Image spam has been about for many years, having spurts of popularity when spam filters get good at detecting normal types of spam. Each resurgence has seen image spam increase in complexity. To attempt and understand image spam, I started talking to the people at Red Condor, a well-known spam filtering service.
Brien Voorhees, one of the founders of Red Condor was kind enough to answer my numerous questions. Let’s see what he has to say about image spam:
TechRepublic I keep hearing about image spam and how spammers are using it to get past filters. What is image spam?
VoorheesIt’s a spam email where the spammer’s message or pitch is represented in an attached/embedded image instead of text. Often, the email will also have unrelated text in the body of the message to throw off filters, but the actual pitch will be in the image.
TechRepublic: Why is image spam so difficult to detect?

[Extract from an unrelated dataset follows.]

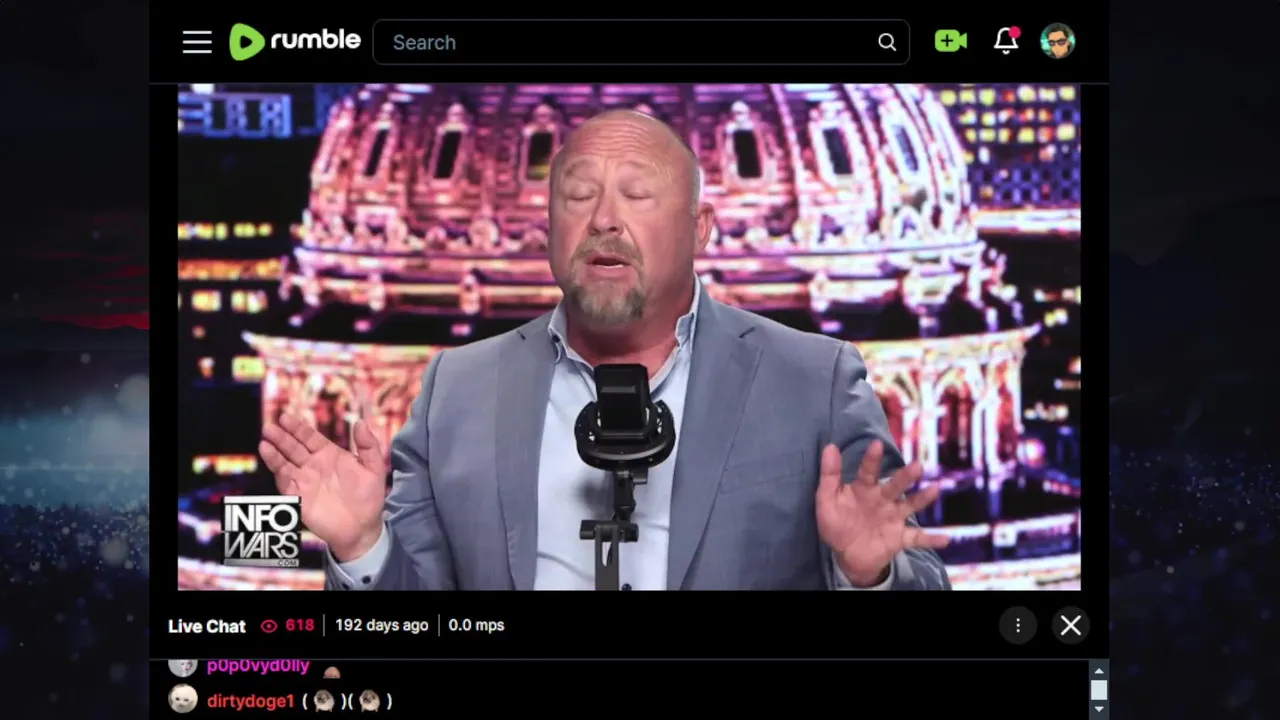Click the Live Chat heading
The image size is (1280, 720).
pyautogui.click(x=207, y=626)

Voorhees; The purpose of spam is to get the user to take some kind of action, whether it’s clicking on a link to buy a product, calling a phone number, or replying to an email address. The spammer can randomize the content of their messages and where they come from, but it’s difficult to randomize the actual call to action.
Any kind of consistency in a spam campaign can be used by a filter to identify, target, and block the campaign. When the “call to action” is displayed visually, the computer can’t recognize it without computationally expensive Optical Character Recognition (OCR) processing. The images are almost always randomized to some degree to prevent OCR and also make each image unique.